EXERCISE REQUIREMENTS: Reproduce each line of the entries that carries "agent".

EXCERPTED DATA:
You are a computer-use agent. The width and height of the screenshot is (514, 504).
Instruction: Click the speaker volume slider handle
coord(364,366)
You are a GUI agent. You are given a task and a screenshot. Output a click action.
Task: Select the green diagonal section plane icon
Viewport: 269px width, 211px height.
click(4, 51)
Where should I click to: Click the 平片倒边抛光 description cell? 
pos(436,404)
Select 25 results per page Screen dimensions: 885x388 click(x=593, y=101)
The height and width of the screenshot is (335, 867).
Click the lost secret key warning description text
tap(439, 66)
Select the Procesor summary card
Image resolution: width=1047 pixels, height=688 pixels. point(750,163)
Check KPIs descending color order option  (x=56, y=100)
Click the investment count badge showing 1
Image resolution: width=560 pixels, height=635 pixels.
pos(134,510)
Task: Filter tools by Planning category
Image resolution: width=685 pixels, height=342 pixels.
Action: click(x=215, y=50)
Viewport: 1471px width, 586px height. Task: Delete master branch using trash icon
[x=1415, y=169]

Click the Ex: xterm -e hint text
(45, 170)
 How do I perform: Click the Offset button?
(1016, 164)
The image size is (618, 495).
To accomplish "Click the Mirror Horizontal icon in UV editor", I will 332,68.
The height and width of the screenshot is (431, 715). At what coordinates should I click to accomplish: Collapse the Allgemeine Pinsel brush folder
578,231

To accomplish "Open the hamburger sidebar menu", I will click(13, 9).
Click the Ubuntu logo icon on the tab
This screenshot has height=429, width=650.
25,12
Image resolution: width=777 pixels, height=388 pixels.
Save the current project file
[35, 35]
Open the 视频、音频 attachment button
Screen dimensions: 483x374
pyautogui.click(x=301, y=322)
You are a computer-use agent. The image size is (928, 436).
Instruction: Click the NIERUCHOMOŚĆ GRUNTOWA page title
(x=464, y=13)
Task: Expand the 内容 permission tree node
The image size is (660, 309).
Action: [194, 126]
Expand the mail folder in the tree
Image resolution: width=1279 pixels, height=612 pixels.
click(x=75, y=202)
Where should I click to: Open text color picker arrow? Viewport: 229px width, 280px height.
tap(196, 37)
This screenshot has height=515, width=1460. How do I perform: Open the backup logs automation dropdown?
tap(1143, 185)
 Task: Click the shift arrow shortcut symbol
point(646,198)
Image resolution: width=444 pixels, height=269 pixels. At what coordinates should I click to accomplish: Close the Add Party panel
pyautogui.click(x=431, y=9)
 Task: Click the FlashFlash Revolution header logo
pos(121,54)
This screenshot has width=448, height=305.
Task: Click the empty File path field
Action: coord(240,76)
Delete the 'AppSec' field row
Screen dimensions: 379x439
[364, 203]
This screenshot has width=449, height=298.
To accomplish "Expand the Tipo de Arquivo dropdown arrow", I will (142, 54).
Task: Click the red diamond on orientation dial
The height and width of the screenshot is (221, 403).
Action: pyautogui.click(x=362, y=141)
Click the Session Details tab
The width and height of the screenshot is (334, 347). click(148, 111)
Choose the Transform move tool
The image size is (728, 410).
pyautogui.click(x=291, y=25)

ANSWER FOR THE TASK:
You are a computer-use agent. The width and height of the screenshot is (514, 504).
You are a GUI agent. You are given a task and a screenshot. Output a click action.
You are a computer-use agent. The image size is (928, 436).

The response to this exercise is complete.